Il a des manières à lui de caractériser l’expression des lettres d’Héloïse que Mme Guizot trouve arrangée et déclamatoire, et nous sommes bien aise de les opposer à l’opinion de Mme Guizot… mais non pour la détruire : « Tous les passages des lettres d’Héloïse ne sont qu’une paraphrase anhélante du verset du Cantique des Cantiques… Sous les doigts de la nonne le feu ruisselle. On peut compter les pulsations de la veine sur le papier qu’elle a touché. » Et puis, ce cri lancé tout à coup : Ah ! Fulbert, qu’avez-vous fait ?… Franchement, l’homme qui a écrit de ce style-là, sans le changer ou le modifier jamais dans tout son livre, est trop fort dans la déclamation pour trouver qu’Héloïse puisse être jamais déclamatoire, et pour juger de la sincérité de quoi que ce soit dans l’expression des idées ou des sentiments.
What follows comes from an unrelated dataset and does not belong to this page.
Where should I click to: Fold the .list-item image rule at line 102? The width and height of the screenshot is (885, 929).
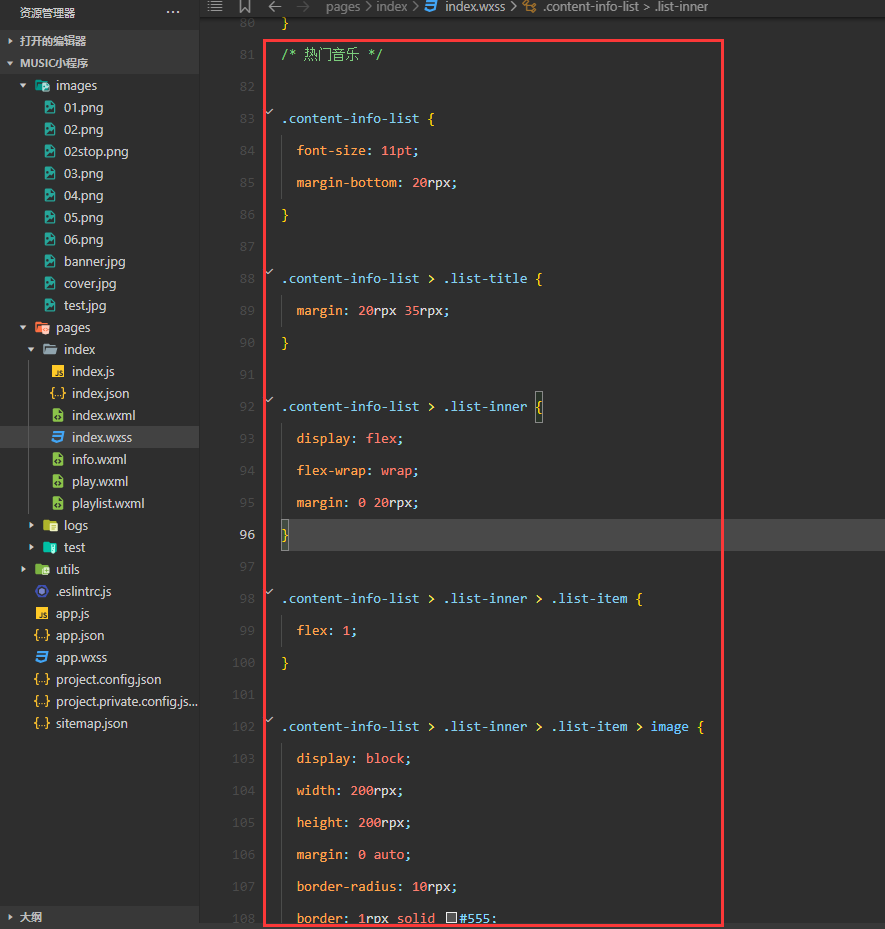[270, 719]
Certes, nous ne croyons pas que M. Oddoul soit le moins du monde le domestique de la Philosophie, dans cette question de l’exaltation d’Héloïse et d’Abailard. La Philosophie qui s’entend au ménage choisirait mieux. M. Oddoul est l’homme de bonne volonté de son propre enthousiasme pour les deux célèbres amants. Il a traduit leurs lettres, parce qu’il les admirait naïvement, et qu’organisé pour la déclamation, la déclamation devait l’attirer par la loi des analogies. Grâce à cette circonstance individuelle, la publication de ces lettres n’aura pas l’effet que la Philosophie pouvait en attendre, si un plus habile les avait traduites et interprétées avec un talent plus profond. Nous ne croyons pas à l’innocuité morale complète de ces lettres sous quelque plume que ce puisse être, mais M. Oddoul, en les vantant outre mesure, leur a communiqué une espèce d’innocence, l’innocence d’une forme grotesque et de sa propre nullité.